あんなに泣かせて、あんなことして怒っていないわけがない。以前キスしただけで、人のことグーパンするぐらい怒っていたんだから、今回のことでもう口すら聞いてくれないかもしれない


それは、少し寂しい、かもしれんな。


なんだかんだ、今日まで楽しかったから。揶揄い甲斐があって。バレーボールだけの人生に少しだけ、違う色が入って、新鮮味があった。会社の業務もバレーボール以外の毎日も少し退屈だったのに、最近までは結構面白いなと思えていたのに、なあ



「壊したんは、自分やけどな。」



あの子の触れられたくない部分に触れて、無理矢理あそこまでしてしまったのは自分なのに、ひどく落ち込んでいる自分がいてお笑い種だ。ちゃんちゃらおかしい話だ



「おれにも、ようわからへん。」



ぽつりと呟いた泣き言が、しんと静まり返ったバスルームにこだました。



感情の行き着く先は。
迷子のまま消えていくのだろうか?


(侑。
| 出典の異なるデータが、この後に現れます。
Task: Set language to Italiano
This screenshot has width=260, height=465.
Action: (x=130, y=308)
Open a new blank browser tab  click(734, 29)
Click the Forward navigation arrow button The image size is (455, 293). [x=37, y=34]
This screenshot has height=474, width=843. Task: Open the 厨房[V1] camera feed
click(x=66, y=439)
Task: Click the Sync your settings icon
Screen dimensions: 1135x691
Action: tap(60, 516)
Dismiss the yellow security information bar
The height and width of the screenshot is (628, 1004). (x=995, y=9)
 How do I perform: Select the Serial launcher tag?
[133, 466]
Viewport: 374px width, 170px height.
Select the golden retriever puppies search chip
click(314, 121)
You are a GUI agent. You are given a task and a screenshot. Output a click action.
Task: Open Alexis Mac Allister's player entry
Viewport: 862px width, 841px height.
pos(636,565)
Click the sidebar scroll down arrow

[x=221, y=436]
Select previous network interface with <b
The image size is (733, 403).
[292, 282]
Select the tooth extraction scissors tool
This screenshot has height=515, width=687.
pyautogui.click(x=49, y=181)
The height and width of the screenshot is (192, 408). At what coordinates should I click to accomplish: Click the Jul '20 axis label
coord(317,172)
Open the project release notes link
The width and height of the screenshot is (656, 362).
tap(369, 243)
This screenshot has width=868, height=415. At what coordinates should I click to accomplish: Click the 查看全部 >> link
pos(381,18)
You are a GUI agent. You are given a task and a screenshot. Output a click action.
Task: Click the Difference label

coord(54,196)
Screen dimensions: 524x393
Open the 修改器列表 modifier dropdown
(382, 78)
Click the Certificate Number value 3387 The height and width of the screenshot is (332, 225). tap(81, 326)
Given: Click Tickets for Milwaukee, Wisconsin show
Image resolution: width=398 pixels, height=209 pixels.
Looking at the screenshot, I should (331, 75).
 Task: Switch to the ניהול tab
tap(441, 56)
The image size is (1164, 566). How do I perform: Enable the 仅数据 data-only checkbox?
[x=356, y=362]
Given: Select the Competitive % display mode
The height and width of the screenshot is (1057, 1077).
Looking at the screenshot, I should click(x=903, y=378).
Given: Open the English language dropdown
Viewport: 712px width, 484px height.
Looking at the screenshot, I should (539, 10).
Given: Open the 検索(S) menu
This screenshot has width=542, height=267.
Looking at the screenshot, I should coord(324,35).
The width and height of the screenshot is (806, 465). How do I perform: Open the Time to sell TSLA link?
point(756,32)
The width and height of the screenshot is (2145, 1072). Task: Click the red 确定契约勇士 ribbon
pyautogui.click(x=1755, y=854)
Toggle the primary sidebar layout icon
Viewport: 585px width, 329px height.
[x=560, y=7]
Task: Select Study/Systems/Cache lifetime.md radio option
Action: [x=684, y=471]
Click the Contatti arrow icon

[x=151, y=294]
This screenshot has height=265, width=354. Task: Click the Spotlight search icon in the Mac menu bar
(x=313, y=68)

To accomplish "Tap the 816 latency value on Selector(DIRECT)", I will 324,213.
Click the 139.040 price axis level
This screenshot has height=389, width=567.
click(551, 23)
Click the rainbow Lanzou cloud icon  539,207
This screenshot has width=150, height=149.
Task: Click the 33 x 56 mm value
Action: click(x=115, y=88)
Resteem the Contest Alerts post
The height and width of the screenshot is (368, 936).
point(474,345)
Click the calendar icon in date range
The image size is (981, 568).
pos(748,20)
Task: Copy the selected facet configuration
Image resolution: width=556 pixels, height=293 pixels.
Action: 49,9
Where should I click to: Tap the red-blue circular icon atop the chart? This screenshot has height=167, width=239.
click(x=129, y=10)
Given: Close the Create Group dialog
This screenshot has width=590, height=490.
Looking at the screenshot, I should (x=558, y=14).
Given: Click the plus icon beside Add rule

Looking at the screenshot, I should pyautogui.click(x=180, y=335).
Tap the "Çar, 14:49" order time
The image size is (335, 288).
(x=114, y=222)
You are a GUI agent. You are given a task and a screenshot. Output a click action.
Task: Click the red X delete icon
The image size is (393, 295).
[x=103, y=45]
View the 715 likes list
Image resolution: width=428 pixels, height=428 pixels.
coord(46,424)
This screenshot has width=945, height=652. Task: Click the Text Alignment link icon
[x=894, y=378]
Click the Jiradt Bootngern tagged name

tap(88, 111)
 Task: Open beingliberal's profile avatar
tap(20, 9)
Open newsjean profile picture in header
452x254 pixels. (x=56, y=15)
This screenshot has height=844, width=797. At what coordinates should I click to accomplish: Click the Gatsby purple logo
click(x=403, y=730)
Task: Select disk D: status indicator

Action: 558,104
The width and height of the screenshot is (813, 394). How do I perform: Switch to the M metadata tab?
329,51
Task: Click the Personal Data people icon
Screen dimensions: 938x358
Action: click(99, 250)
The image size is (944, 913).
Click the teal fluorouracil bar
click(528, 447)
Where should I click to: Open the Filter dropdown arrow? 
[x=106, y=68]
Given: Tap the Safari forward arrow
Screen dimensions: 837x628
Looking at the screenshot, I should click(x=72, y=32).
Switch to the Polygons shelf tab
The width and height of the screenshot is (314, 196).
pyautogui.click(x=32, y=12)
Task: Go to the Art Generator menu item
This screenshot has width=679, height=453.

)
(んー?)
(侑って本当、わたしのこと好きじゃないよね。)
(何でや?そんなことあらへんよ。)
(だって、一番はバレーボール、でしょ?)


いつかの彼女が放った言葉。何を当たり前のこと、言っているんだと思った。自分はプロのバレーボーラーで、バレーボールが一番に決まっている。でも、彼女が本当に言いたかったのは違ったのかもしれない。本質的に見抜いていたのかもしれない。おれが、彼女を本気で好きかどうか、を。その時は本気のつもりだった。だってセフレじゃなくて彼女だったし。タイプだったし。それなのに、何が言いたいのかわからなくて、首を傾げるおれに彼女が「侑は恋をしたことがないんだね」と言って、困ったように笑った。恋ってなんや、と思った。彼女に初恋は小学校2年生で、過去の恋愛の話もしたけど、結局「侑は馬鹿だなぁ」と言われて終わり。でも、今なら何となく彼女の言いたかったことがわかる気がしたんだ。


本当は一人で抜いとけと思ったんだけど、書いててさすがに自分でちょっと引いたので急遽路線変更しました。